O petróleo roxo da Amazônia – por João Capiberibe

O açaí já foi quase veneno! Sim, cresci ouvindo falar que comer manga e tomar açaí era morte certa. Ingerir bebida alcoólica depois de tomar açaí, nem pensar!
 
E tem mais: o açaí causava, (ou ainda causa?) acidez e má digestão e também deixava, (ou ainda deixa?) a boca roxa. Pense numa desqualificação sistemática! Ai daquele que saísse em defesa do açaí! Quem ousasse seria execrado como atrasado, contra o progresso.
 
Naqueles anos pretéritos o vinho de açaí, hoje chamado de polpa, amassado a mão, tornou-se popular na periferia de Macapá, porém, por ser comida de pobre, enfrentou forte resistência pra entrar na classe média, que por puro preconceito, disseminou todo tipo de fake news para evitar seu consumo. Mas não teve jeito, ao que pese o preconceito, o açaí venceu! Tornou-se global, quem diria!
 
Ignorando o açaí e outras tantas espécies da nossa biodiversidade, danaram-se a introduzir coisas estranhas em nosso meio ambiente, fazendo do Amapá um cemitério de experiências econômicas fracassadas.
 
No cerrado, plantaram milhares de hectares de  pinus, gemelina e acacia mangium, deu errado. Também no cerrado, cubriram uma extensa área com dendê, o que aconteceu? Nada! Deu errado.
 
A última iniciativa “redentora”, cantada em prosa e verso por nossa elite política – diga-se de passagem, craque em inventar soluções milagrosas – consistia em queimar nossa floresta pra fazer carvão pra produzir ferro gusa. Uma insanidade que só não foi adiante graças a consciência ambiental do povo do Amapá, que com muita luta, impediu a loucura.
 
O açaí faz a roda da fortuna girar, já ultrapassou a participação da pecuária na economia da região. O petróleo roxo da Amazônia movimenta hoje mais de dois bilhões de dólares por ano, e pasmem, no mercado global vai além dos vinte bilhões, ou seja, lá fora eles abocanham 90% da riqueza produzida pelo açaí.

Como se explica essa diferença abissal?
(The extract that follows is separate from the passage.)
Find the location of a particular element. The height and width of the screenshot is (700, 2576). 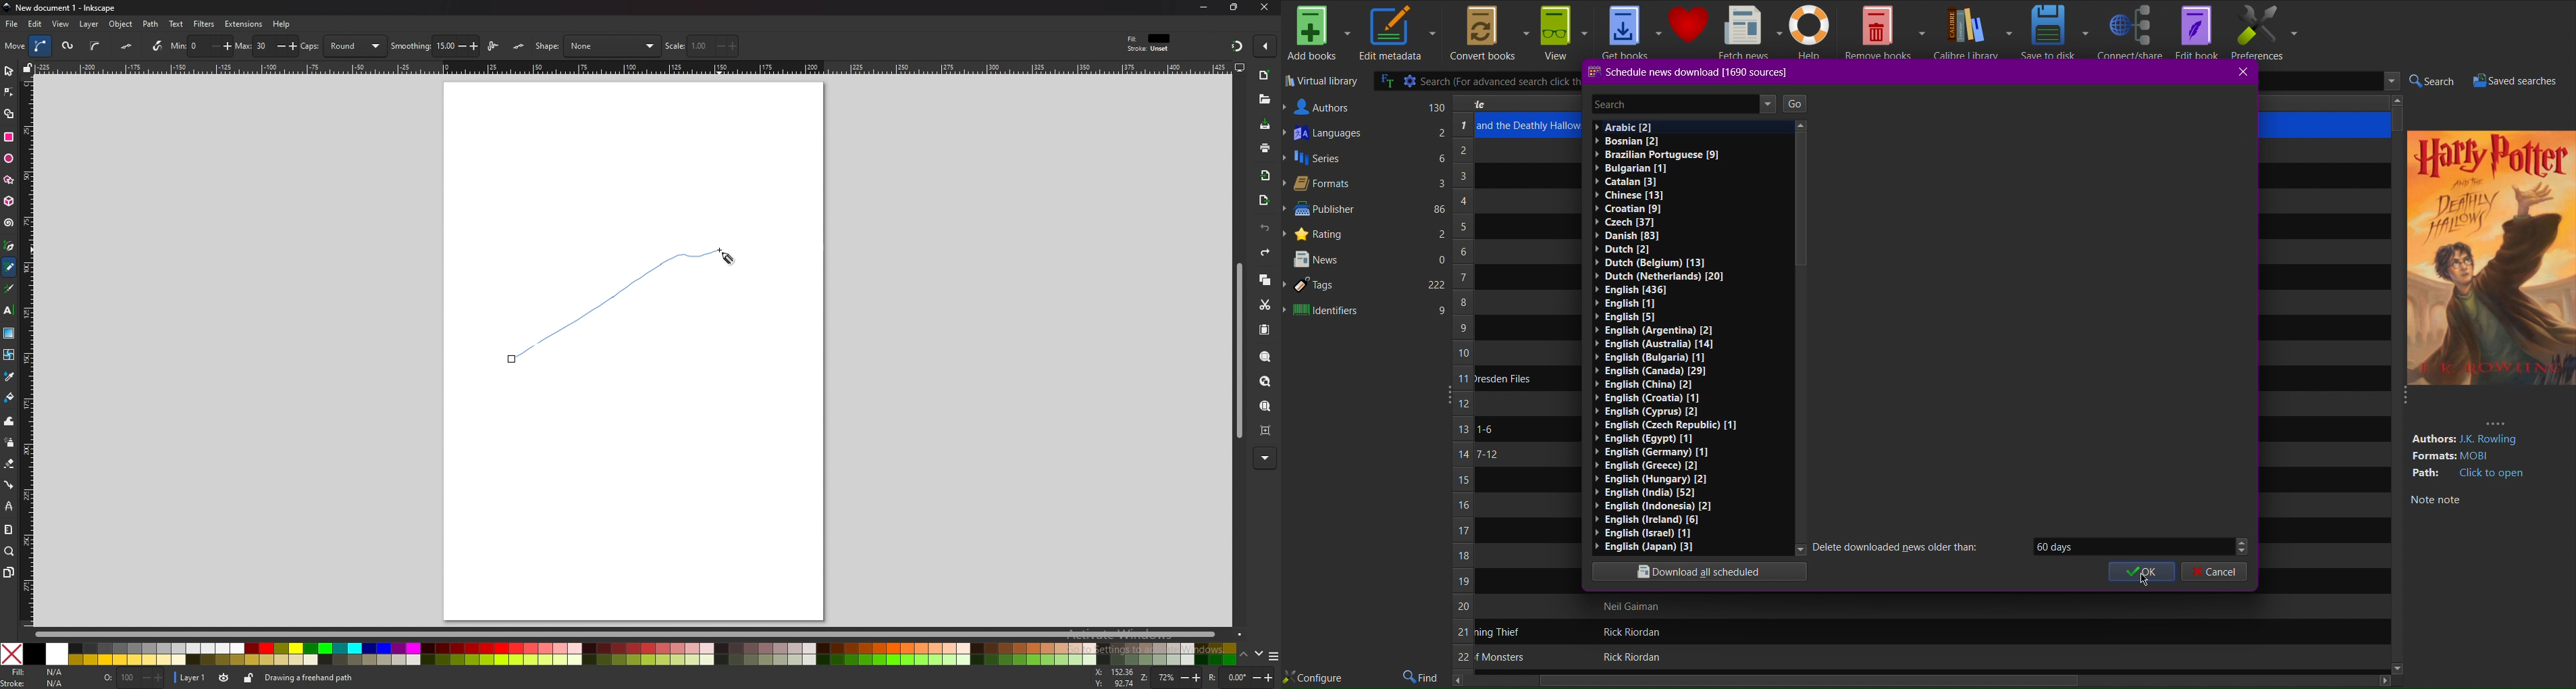

move is located at coordinates (14, 45).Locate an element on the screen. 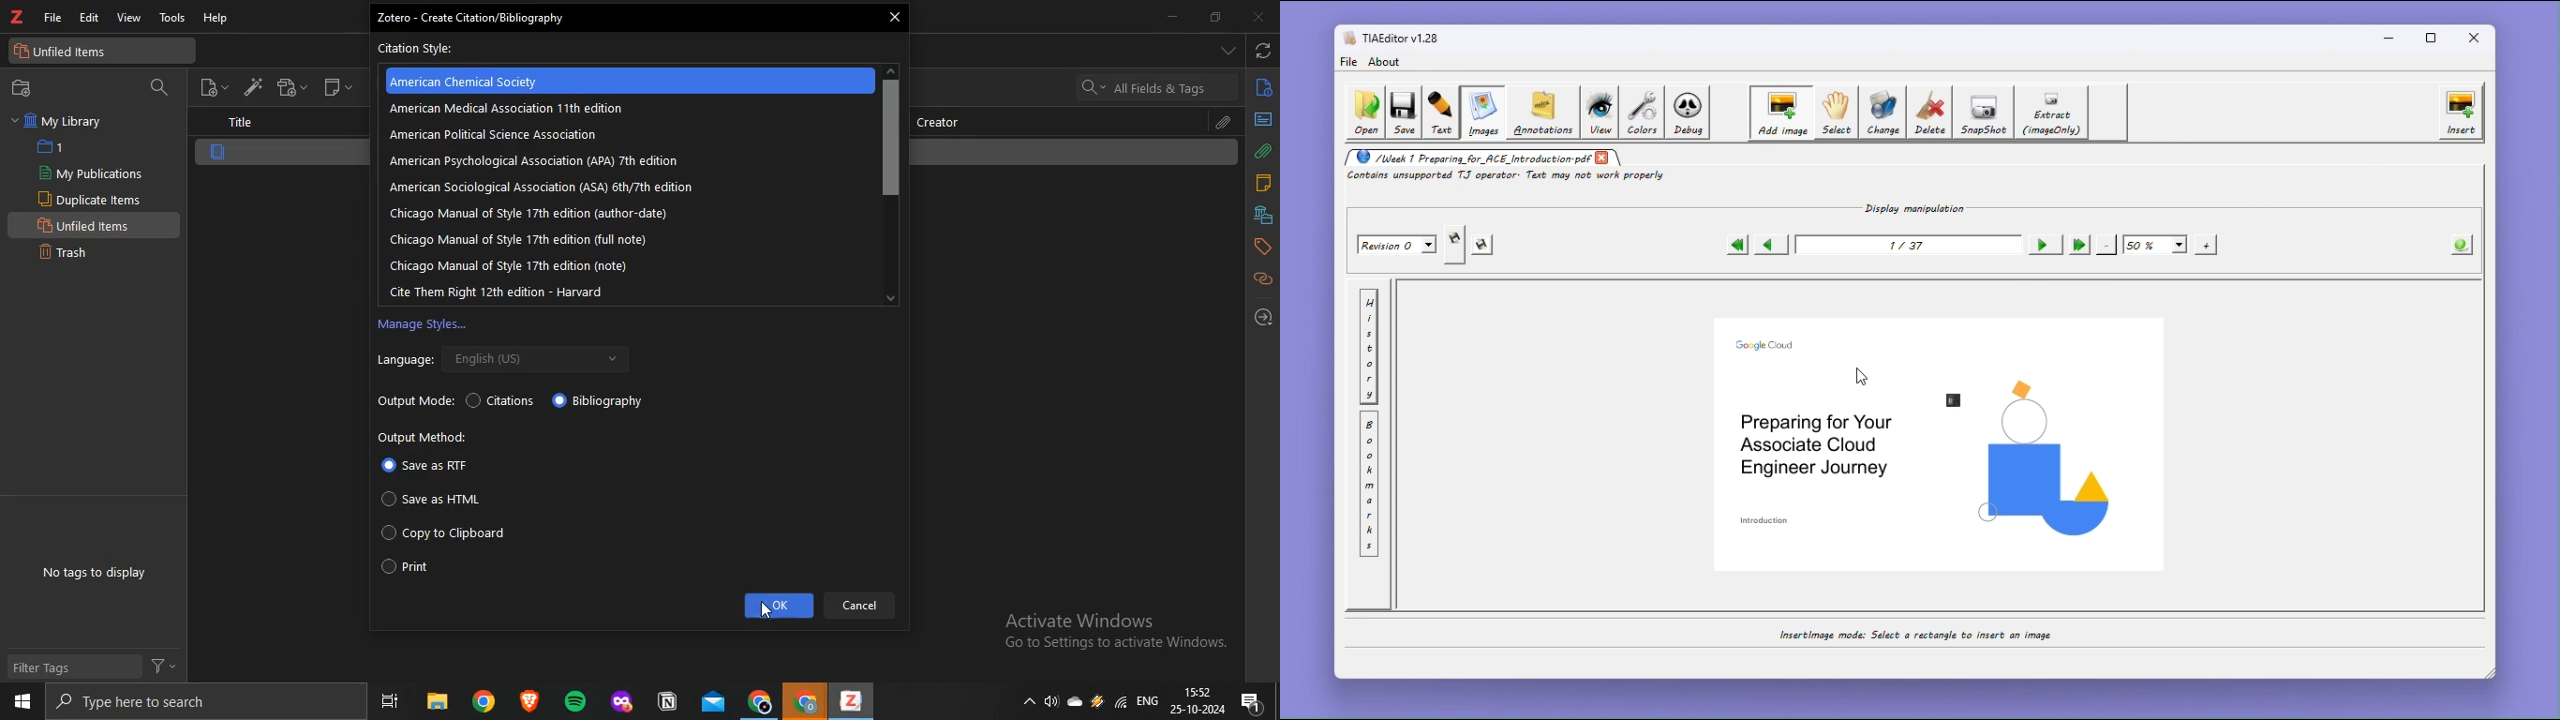 The height and width of the screenshot is (728, 2576). chrome is located at coordinates (484, 700).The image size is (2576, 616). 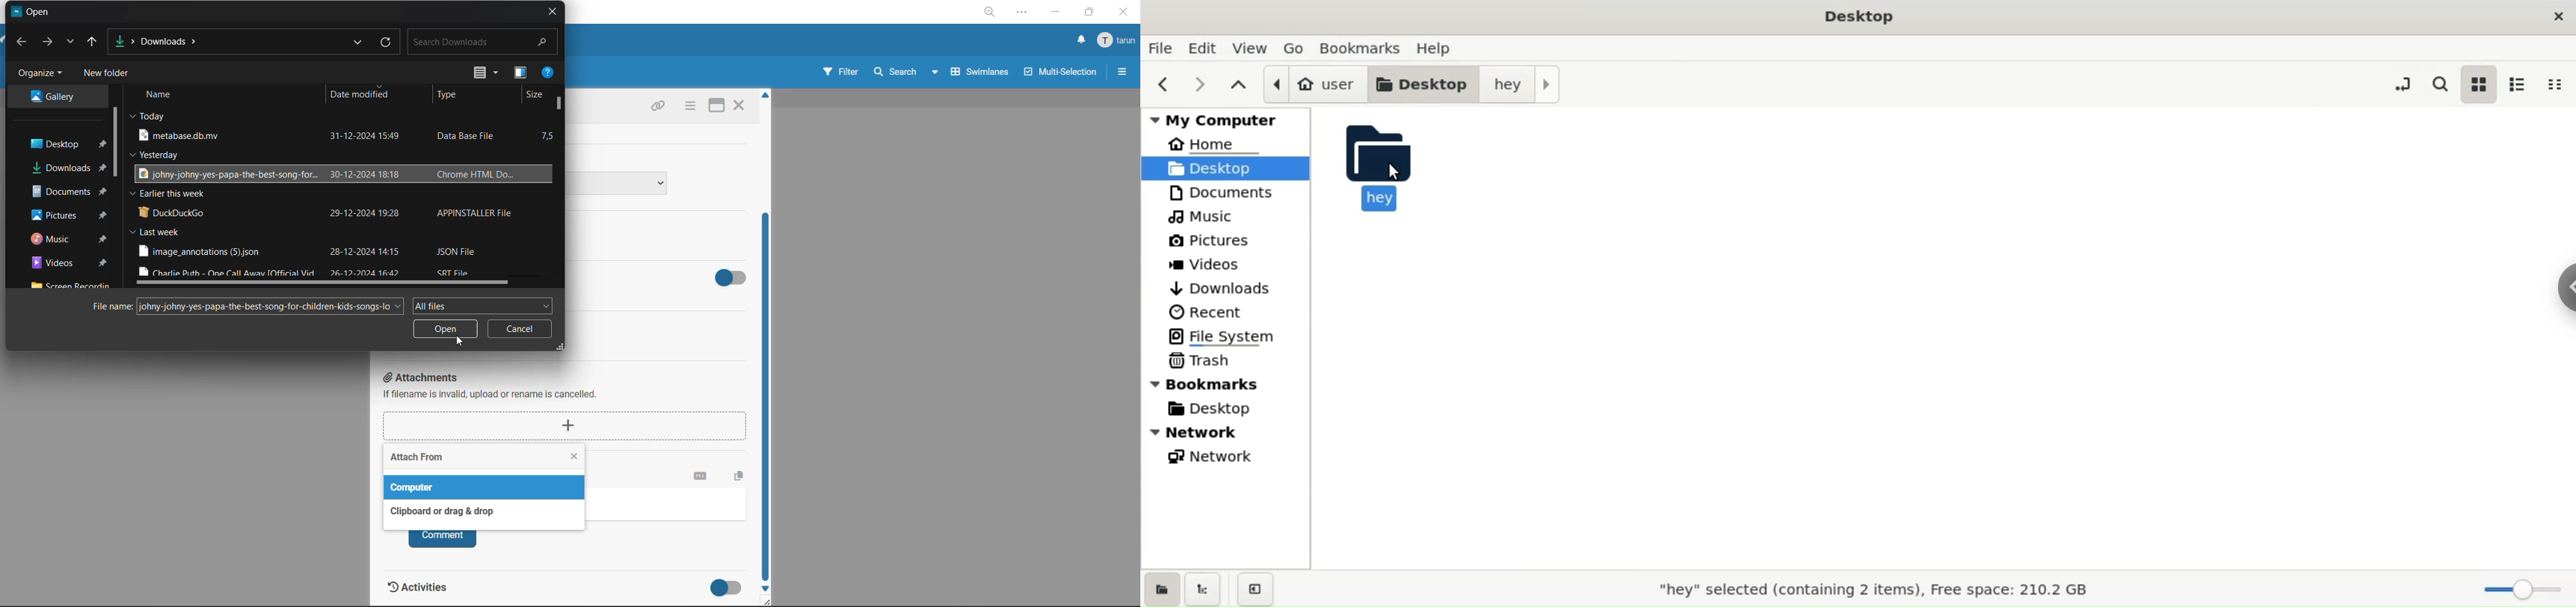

Simples, seguimos o velho modelo colonial exportador de matéria prima barata, mandamos polpa de açaí (commodities), lá eles transformam em produto final e vendem seus derivados pelos olhos da cara para o mundo todo, inclusive aqui pra nós na Amazônia. Isto é de fácil comprovação, entre no google e digite Açaí 600, depois me conte o resultado.  

Por: João Capiberibe – Ex-governador, ex-senador, ativista pelo desenvolvimento humano e sustentável da Amazônia.